Let $(a_n)_{n \geq 0} $ be a sequence with $ a_n \in \left(0, \frac{1}{3}\right) $, $ \lim_{n \to \infty} a_n = 0 $, and $ a_{n+1} = a_n (1 - a_n)(1 - 2a_n)(1 - 3a_n). $
Evaluate the limit:
$ \lim_{n \to \infty} \frac{n}{\ln n} \left( \frac{1}{6} - n a_n \right). $
My attempt was to apply Stolz-Cesaro but I kept encountering the case $0 \cdot \infty$. Then I tried using squeeze theorem by doing am-gm for $a_n (1 - a_n)(1 - 2a_n)(1 - 3a_n) $ but I was unsuccessful. Any help is appreciated.

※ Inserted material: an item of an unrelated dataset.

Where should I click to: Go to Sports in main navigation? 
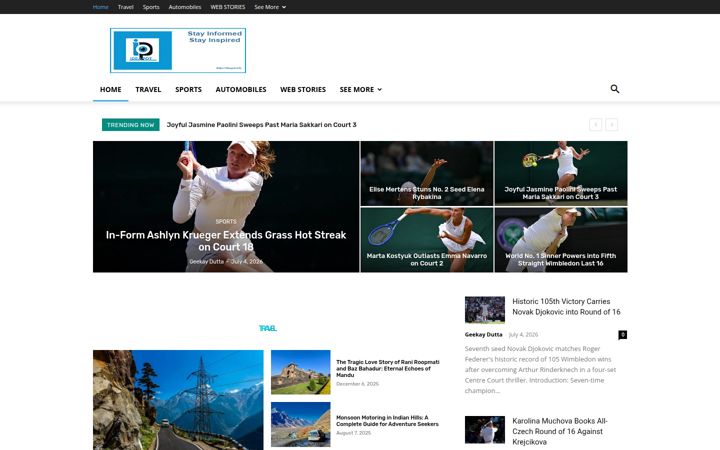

This answer is heavily inspired by the first half of metamorphy's answer to $\{\log n-n(1-na_n)\}$ is convergent for $a_{n+1}=a_n(1-a_n)$ and $0<a_1<1$ (without using asymptotic analysis), which dealt with a similar, slightly simpler problem.
Define $b_n := 1/a_n$. One has $b_{n+1} \to +\infty$ and: $$\begin{split} b_{n+1}-b_n &= \frac{1 - (1-a_n)(1-2a_n)(1-3a_n)}{a_n(1-a_n)(1-2a_n)(1-3a_n)}\\ &= \frac{6a_n - 11a_n^2 + 6a_n^3}{a_n -6a_n^2 + 11a_n^3 - 6a_n^4}\\ &\xrightarrow[n \to \infty]{} \frac{6}{1} = 6\end{split}$$ Thus, by the SCT: $\displaystyle\frac{b_n}{n} \to 6$, and $na_n \to 1/6$.
Now, set $c_n := b_n - 6n$, so that $c_n = o(n)$, i.e. $c_n /n \to 0$, and: $$\begin{split} c_{n+1} - c_n &= b_{n+1} - b_n - 6 \\ &= \frac{6a_n - 11a_n^2 + 6a_n^3}{a_n -6a_n^2 + 11a_n^3 - 6a_n^4} - 6\\ &= \frac{25a_n^2 -60a_n^3 + 36a_n^4}{a_n -6a_n^2 + 11a_n^3 - 6a_n^4}\\ &\sim \frac{25a_n^2}{a_n} = 25a_n \sim \frac{25}{6n} \sim \frac{25}{6}(\log(n+1) - \log n)\end{split}$$
A transcription for those like OP who are unfamiliar with Landau notation and thus equivalence (and also a reminder for why this notation is useful):
We got that:
$$\frac{c_{n+1} - c_n}{a_n} \to 25$$
thus, since $\frac{a_n}{1/n} \to \frac{1}{6}$ and $\frac{\log(n+1) - \log n}{1/n} = \frac{\log\left(1 + \frac{1}{n}\right)}{1/n} \to 1$, we have:
$$\frac{c_{n+1} - c_n}{\log(n+1) - \log n} = \frac{c_{n+1} - c_n}{a_n} \cdot \frac{a_n}{1/n} \cdot \frac{1/n}{\log(n+1) - \log n} \xrightarrow[n \to \infty]{} 25 \cdot \frac{1}{6} \cdot 1 = \frac{25}{6}$$
By the SCT, this yields: $\displaystyle\frac{c_n}{\log n} \to 25/6$, therefore, since we have: $$a_n = \frac{1}{6n + c_n}$$ we get: $$\begin{split}\frac{n}{\log n}\left(\frac{1}{6} - na_n\right) &= \frac{n}{\log n}\left(\frac{1}{6} - \frac{1}{6 + \frac{c_n}{n}}\right)\\ &= \frac{n}{\log n} \frac{\frac{c_n}{n}}{6\left(6+\frac{c_n}{n}\right)}\\ &= \frac{c_n/\log n}{6(6 + c_n/n)}\\ &\xrightarrow[n \to \infty]{} \frac{25/6}{36} = \frac{25}{216}\end{split}$$